#### Supplied material:
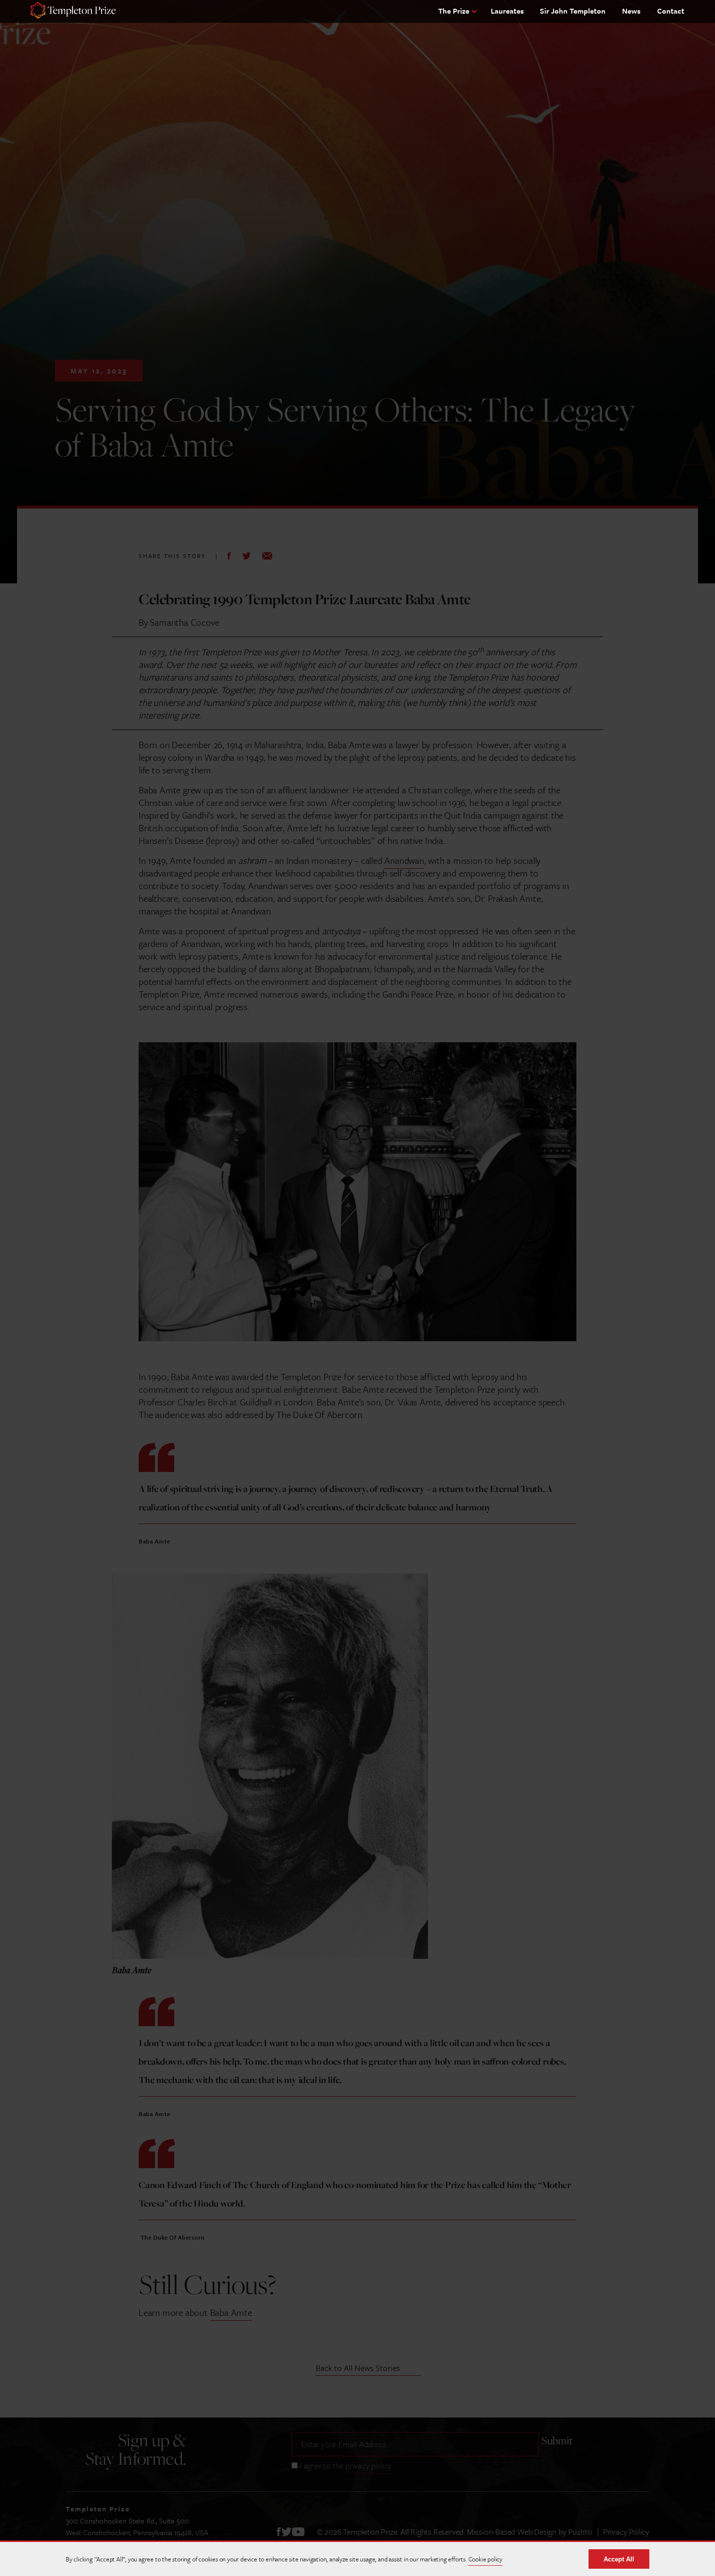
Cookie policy (485, 2559)
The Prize (453, 10)
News (631, 10)
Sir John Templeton (573, 10)
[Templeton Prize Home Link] (73, 11)
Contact (670, 10)
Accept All (619, 2559)
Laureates (507, 10)
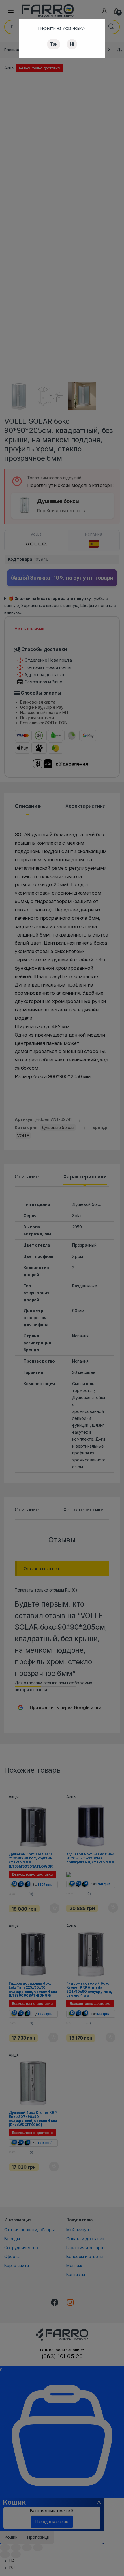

#### Action item:
Line count for the string "Templeton": state how many lines in the data contain it, and output nothing else.

#### Reply:
2